- [Exercise]: Lift every line from the entries that includes the word "below".

"""

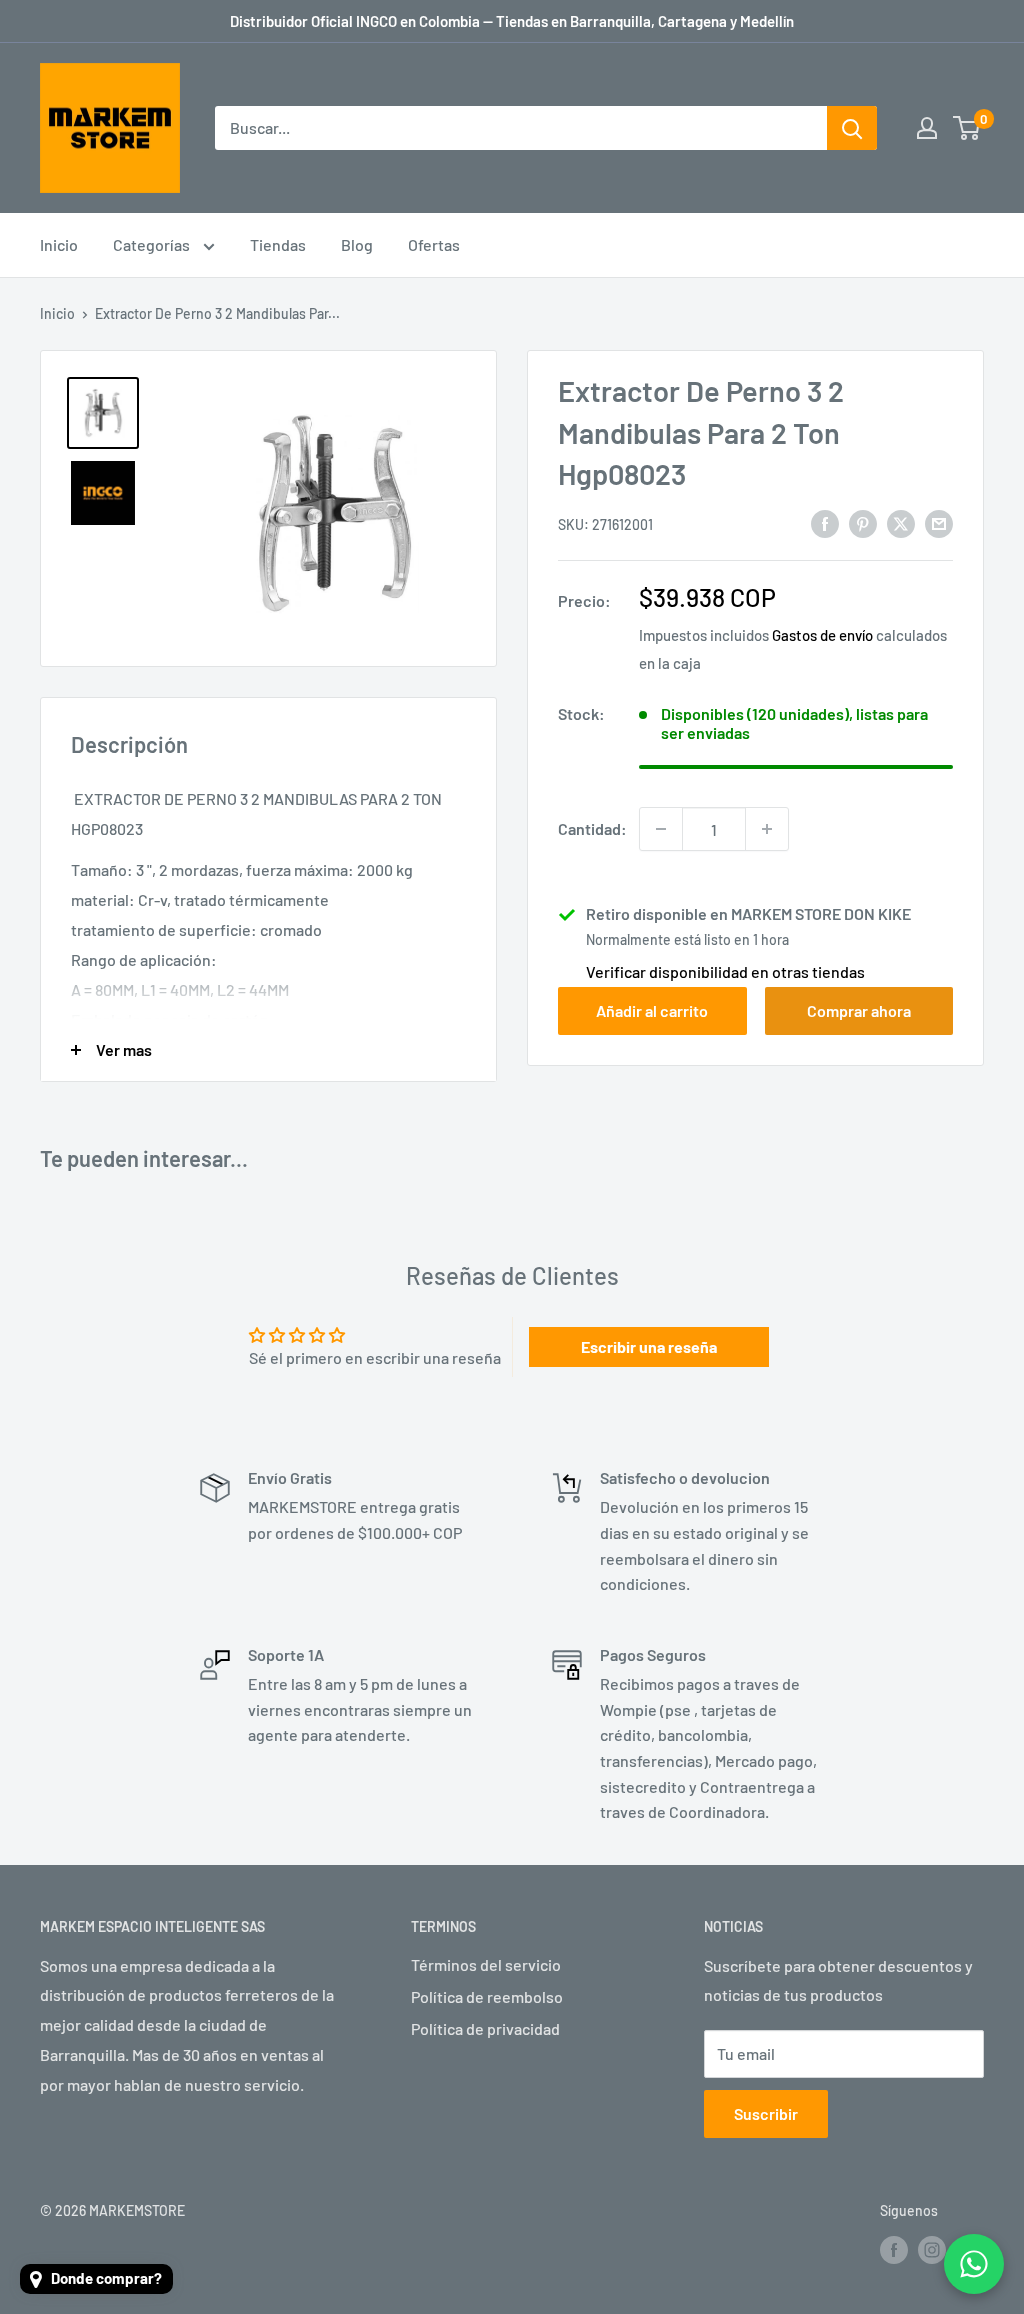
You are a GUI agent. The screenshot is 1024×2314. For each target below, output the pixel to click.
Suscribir (766, 2113)
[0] (967, 128)
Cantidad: (592, 828)
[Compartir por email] (939, 522)
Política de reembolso (487, 1996)
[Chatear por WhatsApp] (974, 2264)
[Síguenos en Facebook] (894, 2250)
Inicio (59, 244)
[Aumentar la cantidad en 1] (767, 829)
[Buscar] (852, 128)
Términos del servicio (486, 1964)
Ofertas (434, 244)
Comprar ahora (859, 1010)
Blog (357, 244)
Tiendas (278, 244)
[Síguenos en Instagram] (932, 2250)
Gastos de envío (822, 635)
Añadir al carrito (652, 1010)
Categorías (153, 244)
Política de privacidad (485, 2028)
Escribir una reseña (649, 1346)
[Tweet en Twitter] (901, 522)
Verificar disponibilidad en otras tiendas (725, 971)
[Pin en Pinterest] (863, 522)
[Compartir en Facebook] (825, 522)
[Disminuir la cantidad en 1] (661, 829)
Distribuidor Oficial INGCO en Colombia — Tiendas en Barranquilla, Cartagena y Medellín (512, 21)
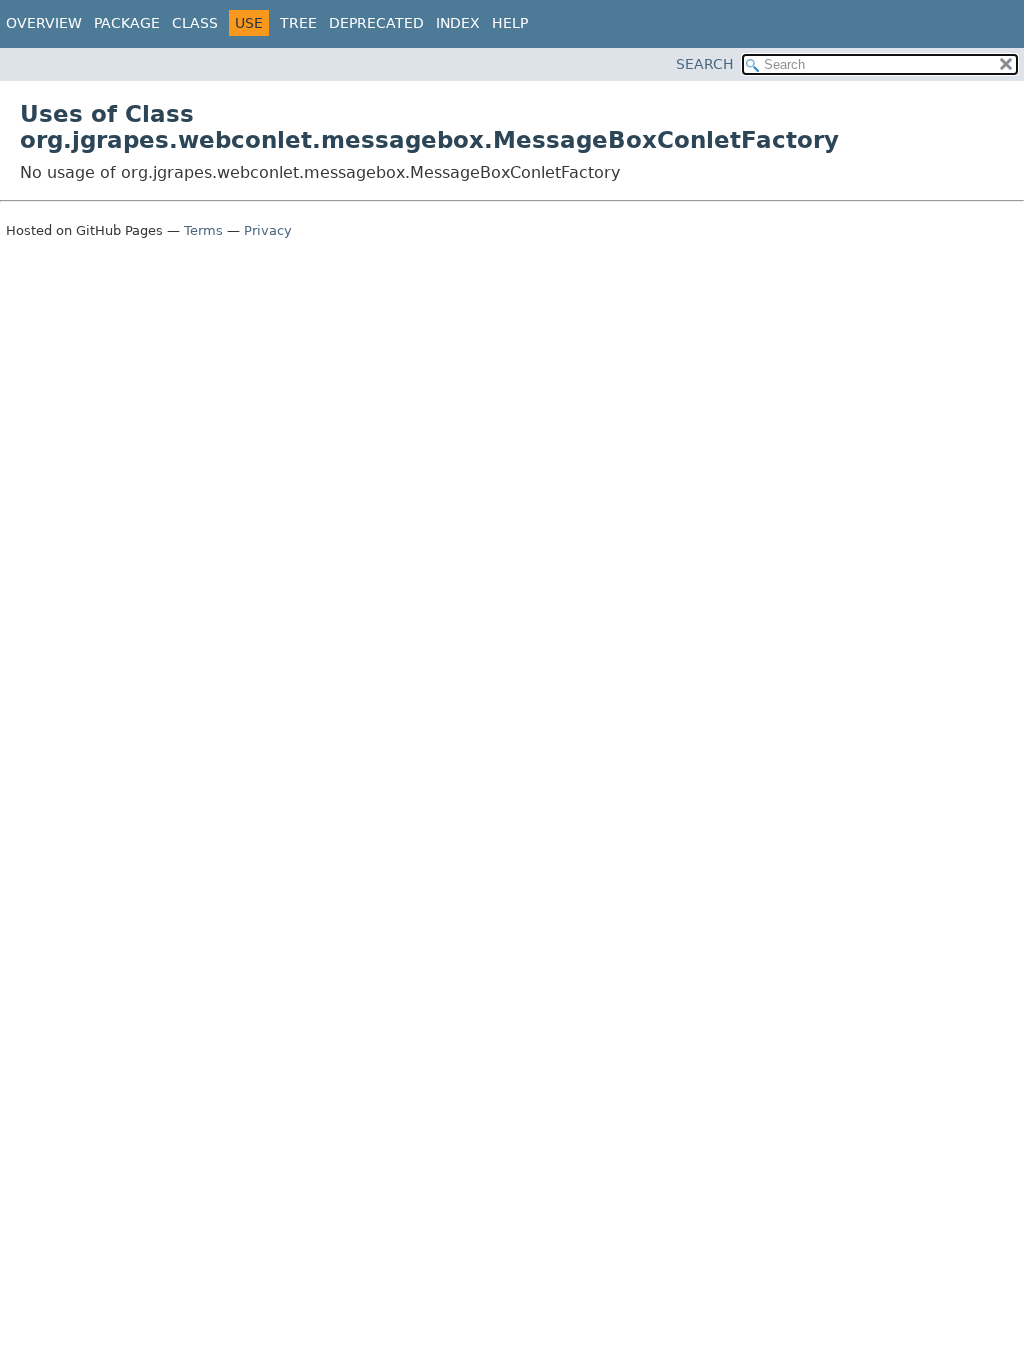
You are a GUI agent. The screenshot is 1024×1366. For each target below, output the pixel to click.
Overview (44, 23)
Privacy (268, 230)
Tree (298, 23)
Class (195, 23)
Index (458, 23)
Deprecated (376, 23)
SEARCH (705, 64)
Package (127, 23)
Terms (203, 230)
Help (510, 23)
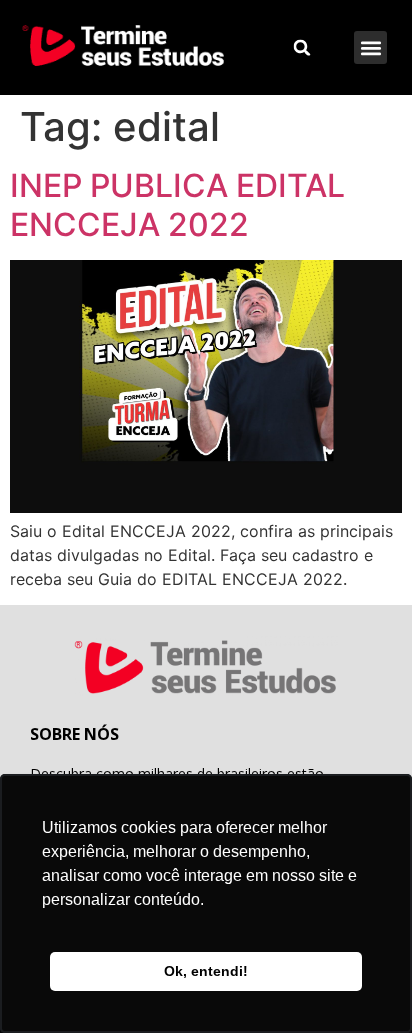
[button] (370, 47)
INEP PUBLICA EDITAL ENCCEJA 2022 (177, 204)
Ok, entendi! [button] (206, 971)
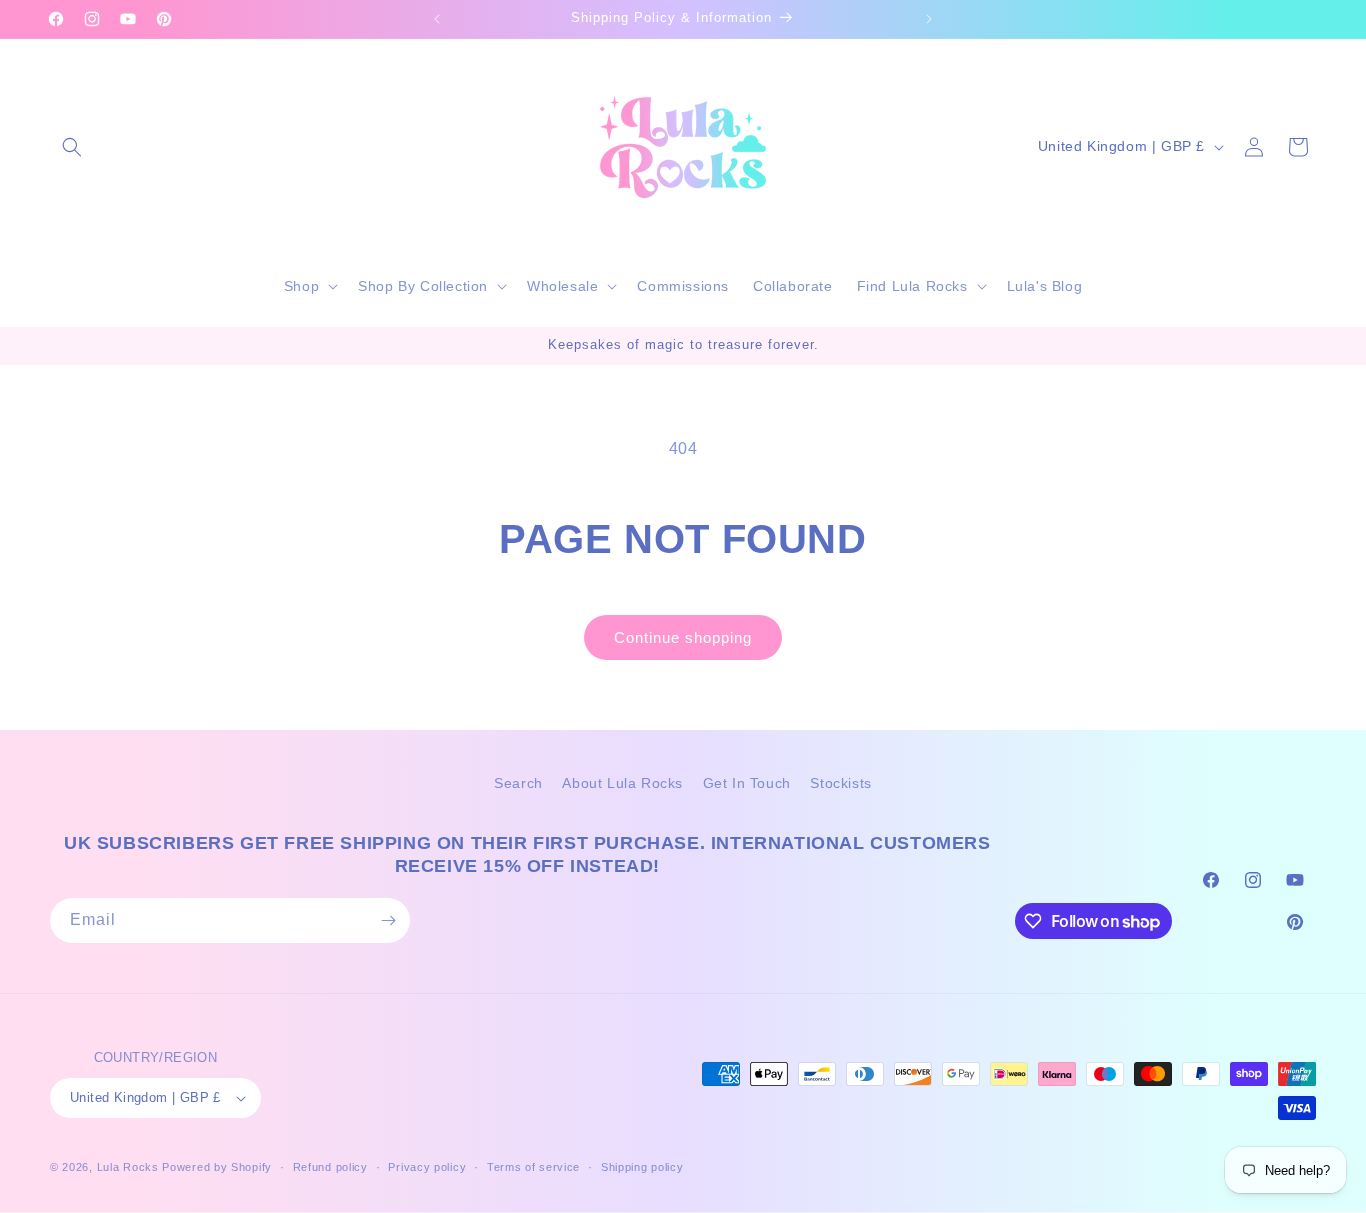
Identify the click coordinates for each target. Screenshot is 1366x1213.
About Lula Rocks (622, 783)
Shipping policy (642, 1167)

"""

- [Response to the task]:
You are a GUI agent. The screenshot is 1024×2314. For each target below, output the pixel to click.
You are a GUI agent. The screenshot is 1024×1366. For each target below, output the pixel to click.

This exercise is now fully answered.